What wasn’t nice was the outcome of that awards dinner. We were up for eight awards. We won not a single one. To put that in baseball terms, that’s like hitting .000, which is a terrible batting average. Oh, well. It is an honor to be nominated, right? RIGHT?

The drive home was longer than this post. Three of our party — Mike, Elizabeth, Peter — opted to fly home rather than crawl back into the Yukon. (Or should that be crawl back in the Yukon?) I would like to call them sissies and here point out their lack of commitment, their spinelessness. But I can’t. The truth is, they were smart. No, not even smart. You didn’t have to be smart to do everything in your power to avoid making that day-long drive twice. They were just sensible.

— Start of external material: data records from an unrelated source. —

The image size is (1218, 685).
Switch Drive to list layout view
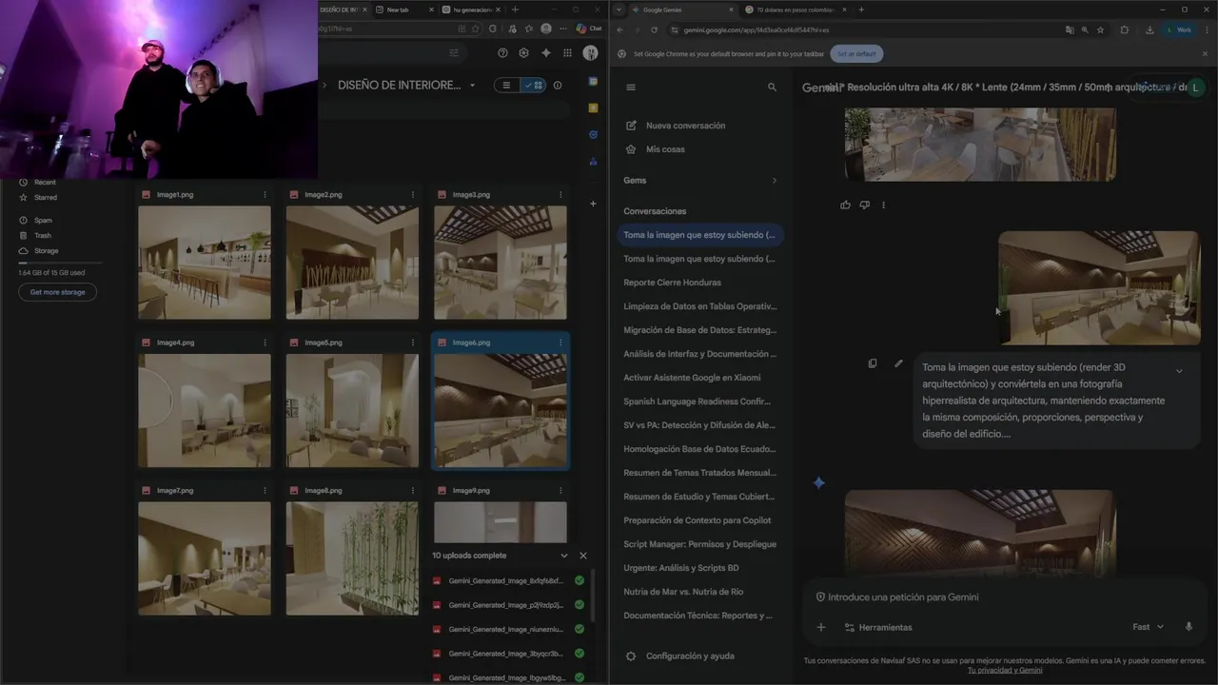point(506,85)
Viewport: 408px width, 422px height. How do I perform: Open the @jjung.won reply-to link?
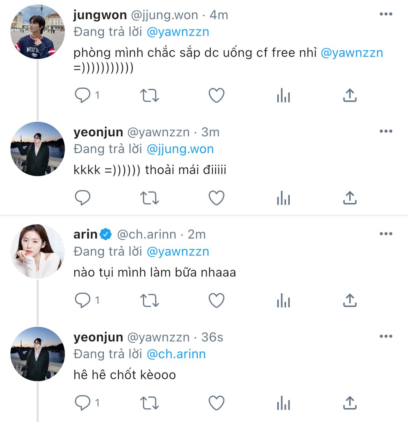[x=180, y=149]
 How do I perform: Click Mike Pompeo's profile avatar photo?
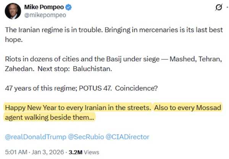13,11
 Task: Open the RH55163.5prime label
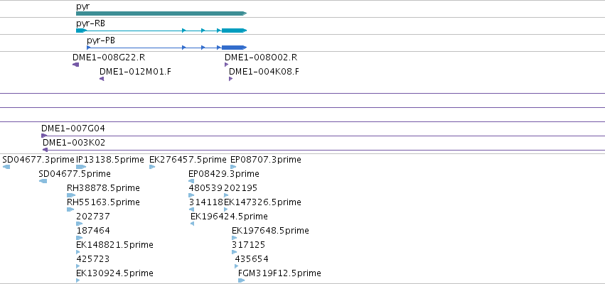103,202
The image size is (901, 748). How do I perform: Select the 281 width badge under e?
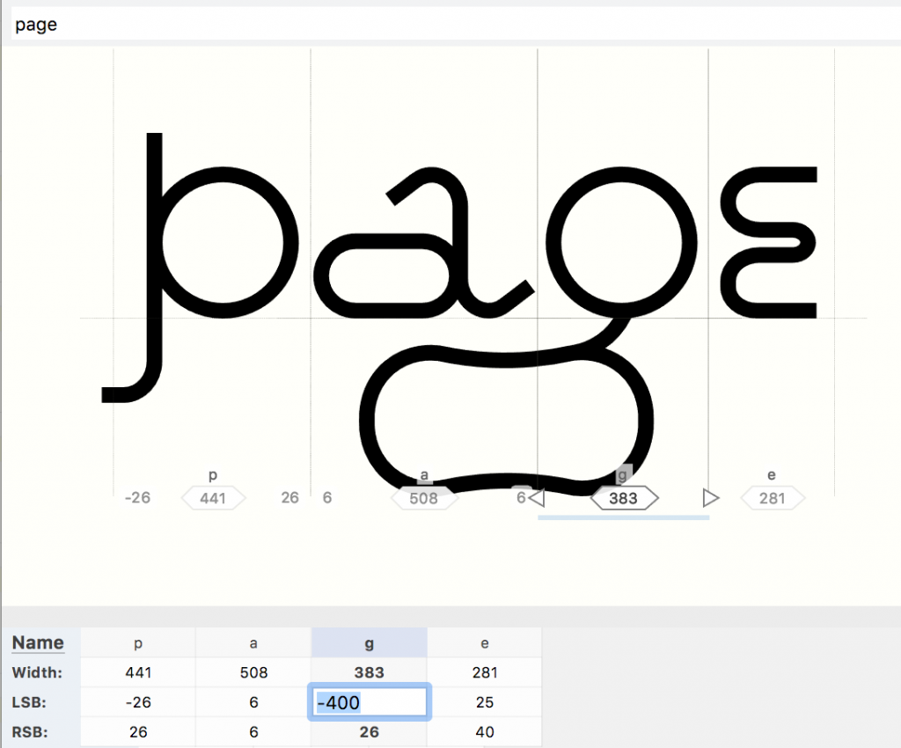(x=772, y=499)

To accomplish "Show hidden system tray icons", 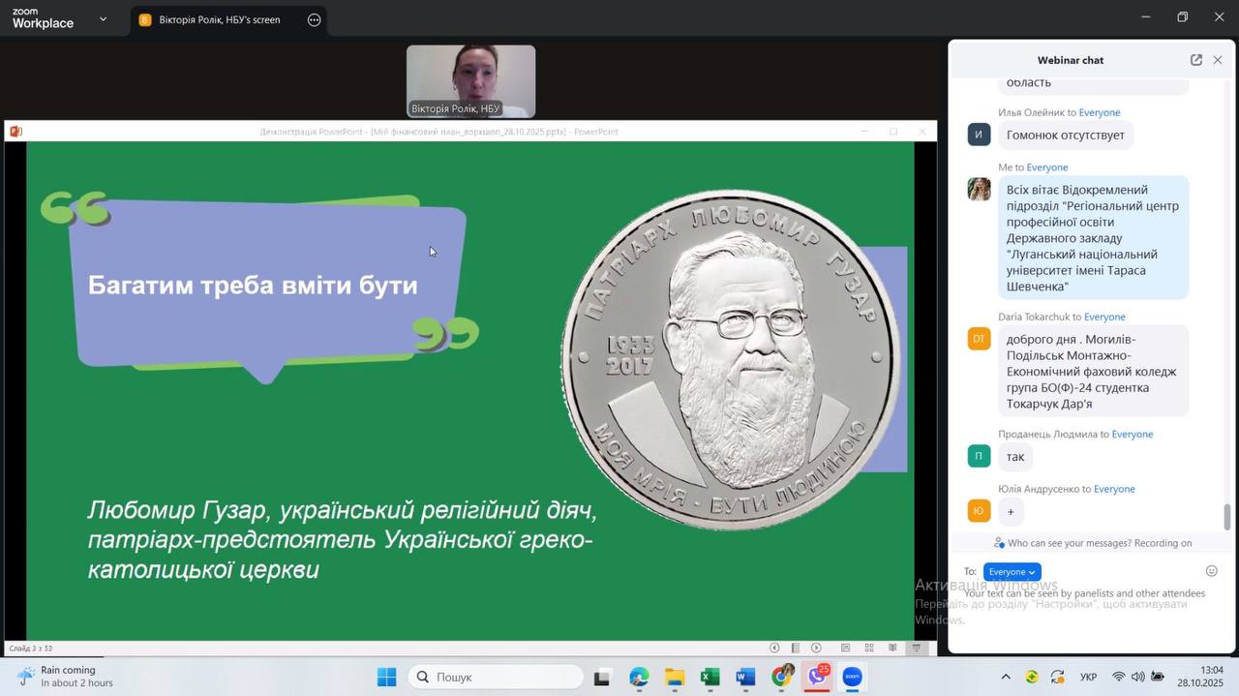I will click(x=1006, y=677).
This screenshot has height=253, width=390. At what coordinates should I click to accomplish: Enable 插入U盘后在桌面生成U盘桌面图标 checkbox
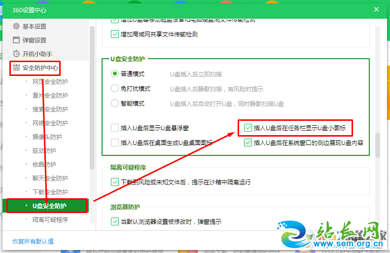tap(115, 143)
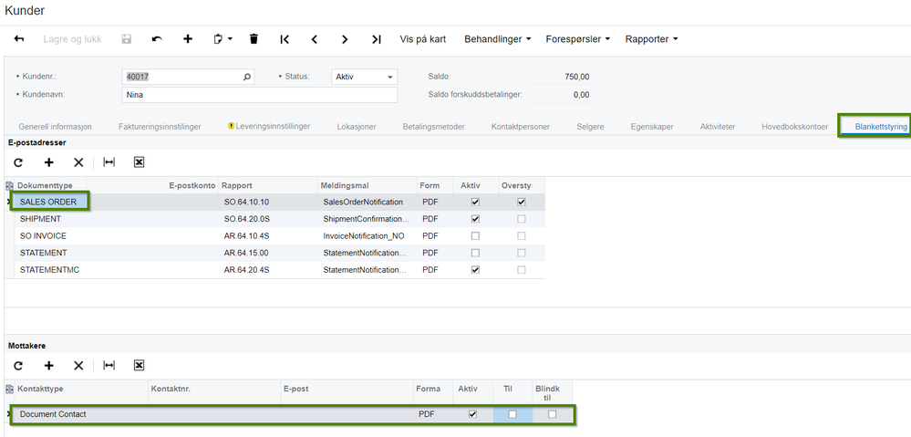The height and width of the screenshot is (437, 911).
Task: Export Mottakere grid to Excel icon
Action: tap(140, 365)
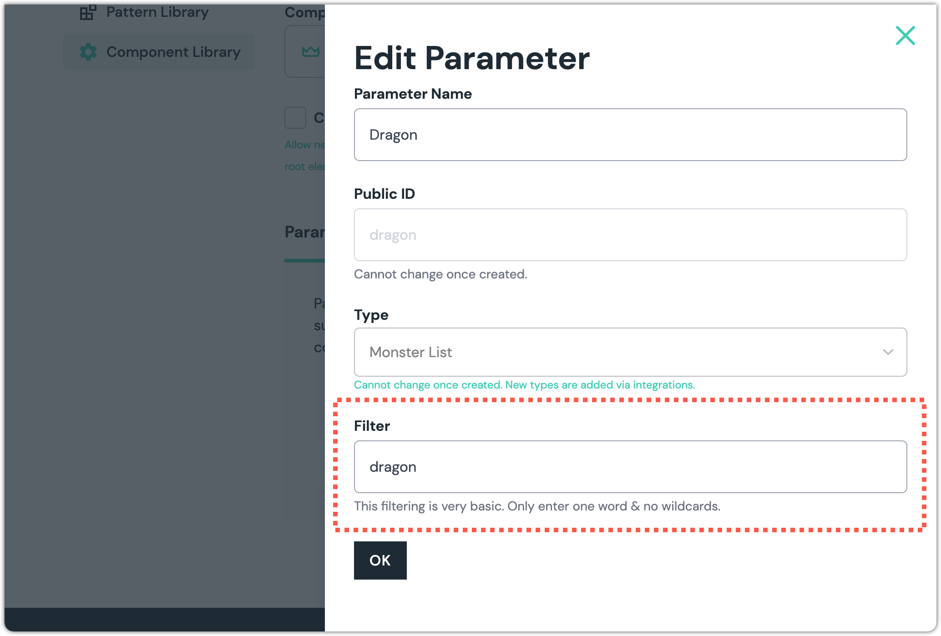The width and height of the screenshot is (941, 636).
Task: Click the Type label above the dropdown
Action: (x=371, y=315)
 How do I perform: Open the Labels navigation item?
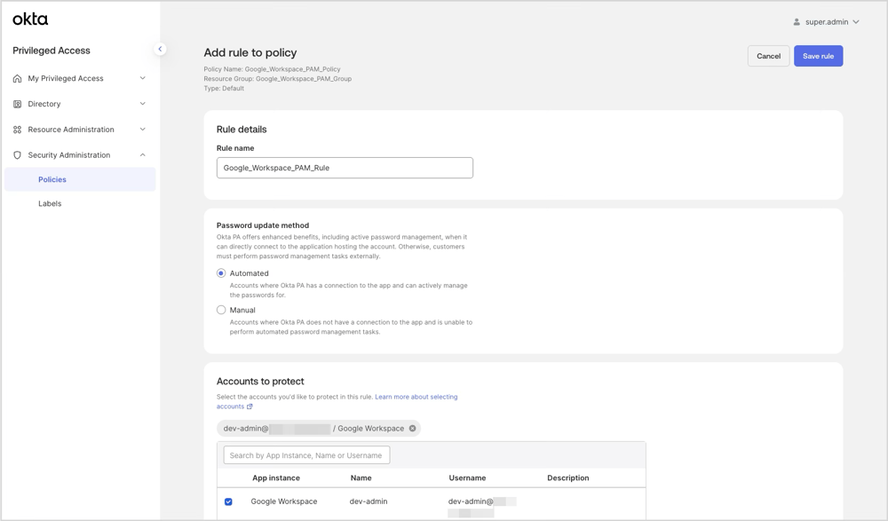click(x=50, y=203)
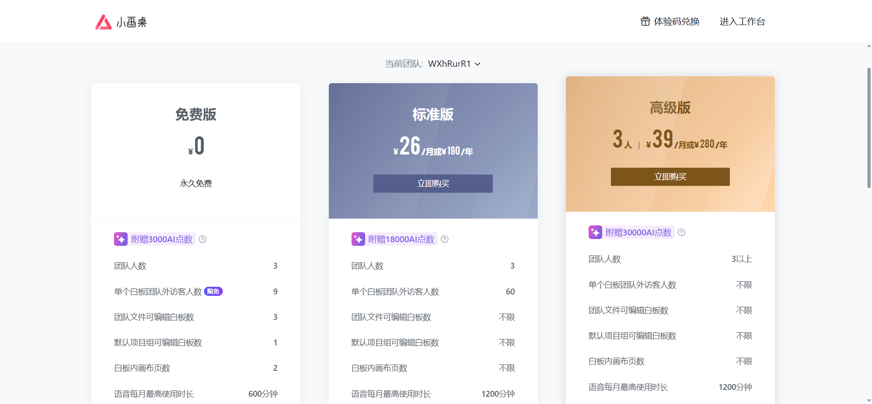872x404 pixels.
Task: Go to 进入工作台 in top navigation
Action: (x=742, y=21)
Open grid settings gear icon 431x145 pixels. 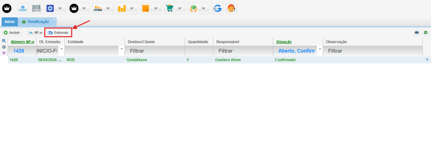[4, 47]
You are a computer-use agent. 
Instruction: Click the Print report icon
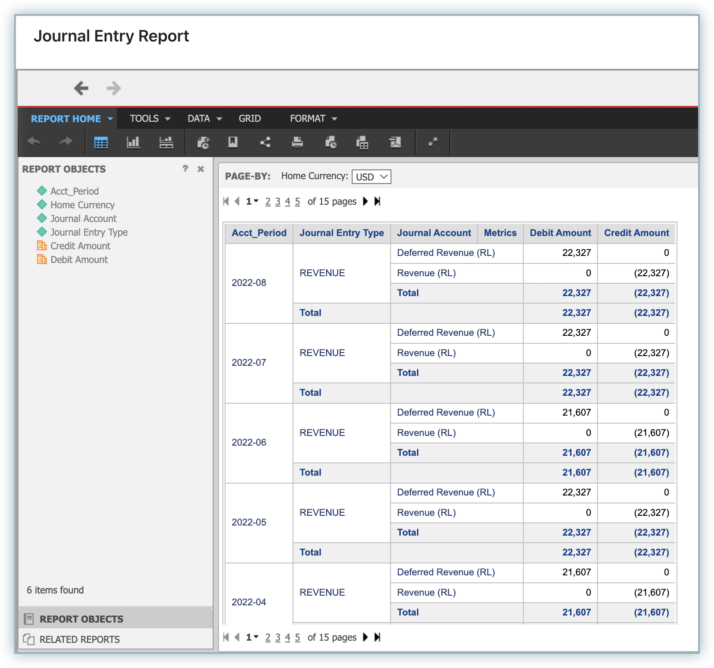[x=297, y=143]
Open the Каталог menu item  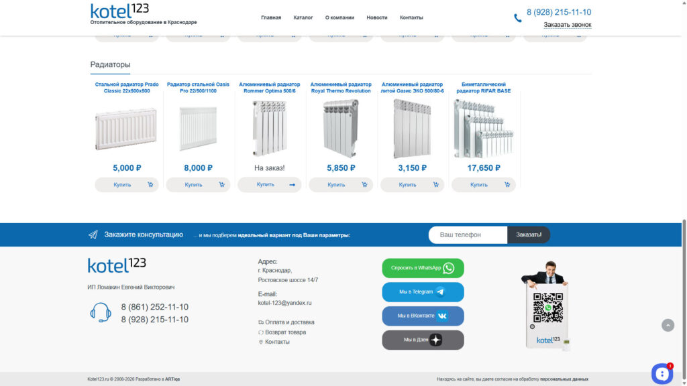click(303, 17)
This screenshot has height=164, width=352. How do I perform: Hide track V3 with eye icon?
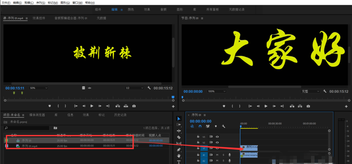point(217,136)
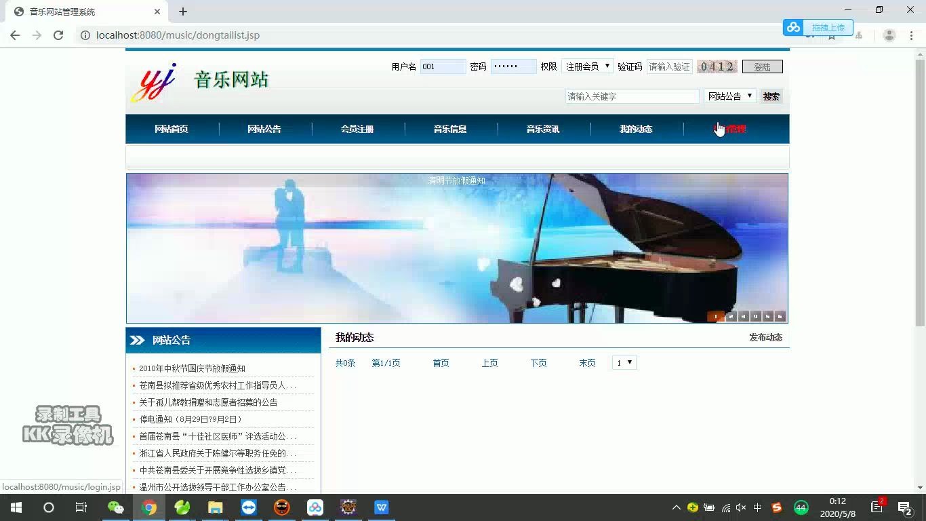Launch the WPS Office taskbar icon
The image size is (926, 521).
[381, 507]
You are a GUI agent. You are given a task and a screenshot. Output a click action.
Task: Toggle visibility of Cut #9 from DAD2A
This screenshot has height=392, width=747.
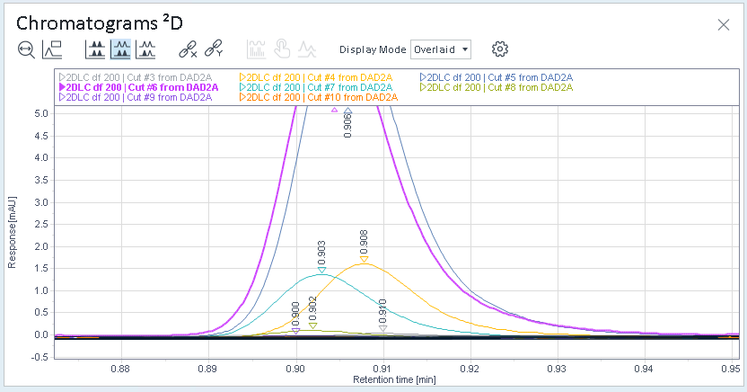click(62, 97)
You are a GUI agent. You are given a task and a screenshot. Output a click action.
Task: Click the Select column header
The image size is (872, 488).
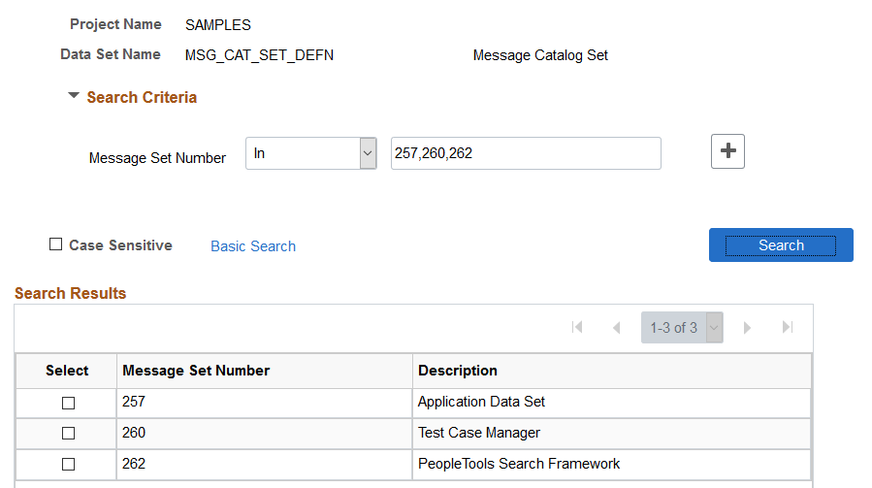(x=67, y=371)
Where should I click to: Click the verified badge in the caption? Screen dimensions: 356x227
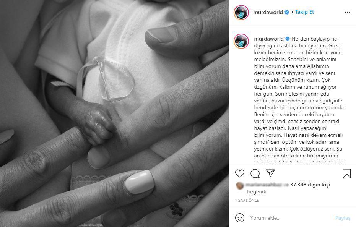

We listened to the comedy channel on XM radio for the entire trip. Surprisingly funny. Only we didn’t laugh much. The highlight was dinner at the BBQ joint Calhoun’s, in Knoxville, Tennessee, overlooking the river. The food was average, but the view was great. The lowlight was everything else, especially the times that I felt like steering the Yukon off the road and into a large tree so that sweet death could relieve my bone-bending road weariness. It probably gives Brad and Zac little comfort to know that I was navigating with my ass and fighting off suicidal thoughts while they were taking fitful 10-minute naps, but I suspect that they both faced their own demons when it was their turn behind the wheel.

Twenty-five hours there. Twenty-one back. Here’s the thing, though: the human brain is an amazing machine. Millions of years of evolution have given it the power to recall a painful event without really remembering the pain itself. That’s how women are able to have more than one baby. The drive home, I figure, was like childbirth. Even with just one night of sleep between me and it, I can already imagine doing it again.

Next year’s conference is supposed to be in St. Louis. Google says that the drive should take 10.5 hours. I bet we can do it in 9.